W3C CSV for the Web - how does it relate to Data Packages?

Obviously I recommend Data Packages and especially Tabular Data Packages over the W3C spec.

Whilst the W3C work was based originally on Tabular Data Packages it has diverged quite substantially and got quite complex. As a result it is no longer compatible with Data Packages.

Some comments on this in this thread here back in October: lists.okfn.org Mailing Lists Relevant excerpts with some additions:

  • Data Package is obviously more generic - it is not just for Tabular Data. So you can create Data Packages for lots of other kinds of data too.
  • Tabular Data Package and the w3c spec have significant similarities because, originally, the W3C spec was heavily based on Tabular Data Package. However, there has been quite a bit of divergence. Some of this is summarized in this issue: Various improvements including greater alignment with Tabular Data Package and JSON Table Schema · Issue #702 · w3c/csvw · GitHub
  • Also, strictly, Tabular Data Package is a spec for publishing tabular data which says: a) publish CSV b) describe the general metadata and data metadata using datapackage.json. The W3C spec is about describing CSV that is on the web. However, de facto this is not a large difference as you can use JSON Table Schema + Tabular Data package to describe generic CSV
  • Tabular Data Package is generally somewhat more modular: it consists of 3 small components each of which can be used on their own: a) Data Package spec b) JSON Table Schema c) CSV Dialect Description Format

Generally, I would like to (have) seen convergence here but that hasn’t entirely happened - and at this point likely won’t happen as the W3C spec is going into lock-down and I think JTS / Tabular Data Package should retain their zen-like simplicity if at all possible (making it super easy for publishers and consumers to use Tabular Data Packages is absolutely key).

The similarities are because the W3C spec was originally directly based on the Tabular Data Package setup and I was an author. Over time quite a bit of change has occurred, a lot of it related to transformation to RDF (which I, personally, think is better served by support outside of the metadata spec) and compatibility with other W3C specs (e.g. the core data type definitions following XSD).

Excerpts from github issue 702 where I commented on the draft spec

This issue suggests a variety of improvements to the current version of the specification. It is the result of substantial reflection on the current version of the spec.
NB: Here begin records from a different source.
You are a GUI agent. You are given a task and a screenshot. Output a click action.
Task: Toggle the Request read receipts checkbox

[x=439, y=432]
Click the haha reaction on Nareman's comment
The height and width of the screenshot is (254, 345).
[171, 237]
It is something of an “omnibus” issue and it could be broken up in more bite-sized chunks.

The various improvements are both made in themselves and also to seek greater alignment where possible with the Tabular Data Package and JSON Table Schema specifications.
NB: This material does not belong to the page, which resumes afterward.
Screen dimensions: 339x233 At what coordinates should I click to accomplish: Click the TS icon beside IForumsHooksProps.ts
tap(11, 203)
As people know, this spec was originally heavily based on Tabular Data Package. Over time it seems to have drifted somewhat. I would like to suggest various revisions to bring closer alignment. Why do this? If we can converge these specs then:

  • it is possible for tooling to be easily reused between the two.
  • it is possible that there could be complete convergence on all or parts of the spec that would allow for direct reuse and/or merge
  • we reduce confusion amongst the community

In addition, i would note that Tabular Data Package has seen several years of real-world use and alignment gets the benefits of that experience.

Suggested Changes

  • Rename tables attribute to resources
  • This aligns with the entire Data Package family of specs. And allows for potential and extension and reuse of these types of specifications.
  • This would also make the resource attribute on foreignKeys make more sense
  • Rename tableSchema to simple schema
    • This re-aligns with JSON Table Schema. In addition, schema is simpler and shorter than tableSchema and is equally and sufficiently descriptive for the purposes require (parsimony is always good in specs)

Tables, Columns etc

  • Remove rowTitles: Dubious of need. We should always strive for parsimony.
  • Remove aboutUrl: Primary purpose is to allow the generation of URI based identifiers for rows and columns. I think this is of minor importance for most use cases and in most cases could be performed explictly at the processing stage rather than written into the metadata. As such this brings limited value but adds substantial implementational and cognitive complexity to the specification.
  • Remove valueUrl: Similar reasoning
  • titlestitle and require it to be single valued. Simplicity. Making this multi-valued makes processing and use more complicated. The main purpose of the title that I could see would be as a label in some kind of display. As such you really want one and only one value. (One object would be i18n: but this is common across many attribute values and I suggest we address this in other ways e.g. @{code} approach if we need to specify here).
  • required: move this down onto a constraints object. This is a approach in JSON Table Schema
  • separator: rather than allow this on column require it to be part of dialect. why specially move this up on to the column object - treat it like every other dialect property
  • columns vs fields (JTS): this can be resolved by an upgrade in JTS to use the columns naming

Data types:

Data types are one of the most crucial areas of the specification because they are the core of metadata’s value add (the key thing missing in CSV is types!)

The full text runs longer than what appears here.